During my 4,800 mile thru hike of the Eastern Continental Trail, I don’t want to get in a vehicle for the duration of the trip. More importantly I don’t want to hitchhike, and I don’t want to use shuttle services along the trail.
I’d like for this to be a style I adhere to for most future long distance hikes as well, where it is applicable, with a few exceptions.
What happens when I need more food and I’m stuck on trail? I’ll walk! It is what I came out there to do after all. Most hikers on long distance trails will either arrange a shuttle or hitchhike into town when they need more food, or want a nights rest in the bunk of some hostel. I don’t think many folks think not hitchhiking is even a possibility, but it is! My obsessive planning has made this possible, but also the trail guides tend to all say how far off trail any given town is. That’s right you barely even have to plan for this style of hike, it’s all right there in your guide book. Some cities are 10 miles off trail, some are less than a mile away. You can guess which ones I’ll be going to.
This trend for me begins once I fly into Gaspé, Canada. I’ll be situated 32 miles from the actual trailhead of the International Appalachian Trail, the beginning of my journey. Those 32 miles will be walked on roads. Maybe because I’m stubborn, maybe because I don’t wish to get a ride in a place where everyone’s native language is French, maybe because I came out here to walk.
Judging from the map, these miles aren’t exactly through the fires of hell. They’re along the coast, down two lane back roads, through small neighborhoods, all the way to a small lighthouse on the water with plaques commemorating the Appalachian Trail, and it’s international extension.
Not hitchhiking at all during this type of endeavor is pretty unheard of, only a few hikers out of thousands do things like this, and maybe that’s something that attracts me to it. That hitchhiking on long trails has become such a norm, people are often ostracized for even bringing up not wanting to beg for rides. I’m not worried about who might be picking me up or anything, often the locals near the trail are very used to backpackers looking for a ride to town. I just want to walk.

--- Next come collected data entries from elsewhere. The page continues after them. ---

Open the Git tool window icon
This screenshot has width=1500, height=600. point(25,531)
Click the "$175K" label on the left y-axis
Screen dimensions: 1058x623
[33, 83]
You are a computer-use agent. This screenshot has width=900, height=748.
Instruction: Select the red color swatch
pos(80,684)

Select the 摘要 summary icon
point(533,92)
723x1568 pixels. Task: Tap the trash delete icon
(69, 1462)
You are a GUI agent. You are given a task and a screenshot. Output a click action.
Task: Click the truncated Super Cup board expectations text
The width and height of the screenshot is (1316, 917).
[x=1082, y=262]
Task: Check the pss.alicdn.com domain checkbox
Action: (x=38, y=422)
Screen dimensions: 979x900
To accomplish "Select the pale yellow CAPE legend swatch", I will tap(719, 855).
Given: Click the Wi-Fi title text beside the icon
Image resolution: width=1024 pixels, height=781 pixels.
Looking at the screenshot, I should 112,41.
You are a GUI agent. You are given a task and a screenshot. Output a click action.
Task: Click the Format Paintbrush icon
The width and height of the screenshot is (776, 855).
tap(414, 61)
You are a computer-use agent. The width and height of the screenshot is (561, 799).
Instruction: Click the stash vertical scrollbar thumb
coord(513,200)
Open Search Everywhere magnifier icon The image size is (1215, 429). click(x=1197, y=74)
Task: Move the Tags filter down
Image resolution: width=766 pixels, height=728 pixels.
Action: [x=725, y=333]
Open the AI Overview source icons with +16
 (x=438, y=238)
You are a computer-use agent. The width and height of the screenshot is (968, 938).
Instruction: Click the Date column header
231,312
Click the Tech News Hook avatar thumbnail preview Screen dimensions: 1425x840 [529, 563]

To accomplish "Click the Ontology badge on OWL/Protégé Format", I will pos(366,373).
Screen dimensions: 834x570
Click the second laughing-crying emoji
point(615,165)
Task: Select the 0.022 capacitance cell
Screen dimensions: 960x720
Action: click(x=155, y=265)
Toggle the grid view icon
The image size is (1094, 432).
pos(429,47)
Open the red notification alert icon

When it comes to these long distance trails, I understand you’re already walking 2,000 miles or something, you don’t want to add an extra however many, but get this, on the Appalachian Trail for all of my resupplies combined I’m only adding a total of 12 miles to get to and from towns! For the whole thing, Maine to Georgia.
From Quebec to Key west, my entire trip, I’m only adding a total of ~22 miles. Not including the roadwalk to the trailhead.
I may be biased as I’ve always somewhat enjoyed roadwalks. Although tough on your feet pounding them against asphalt, or hard packed gravel. I get the opportunity to see things you’d never notice driving in your car. It may not be some single track trail through wild areas, but it’s still ground under my feet, and things to look at. It’s still human powedered travel, and it’s still part of my journey. A different kind of trail, and a different kind of experience.
I guess it should also go without saying I won’t be skipping any sections of trail.
And seriously? I think people of the world rely on vehicles far to much.
So here we go. Quebec to Key west via my own two damn feet.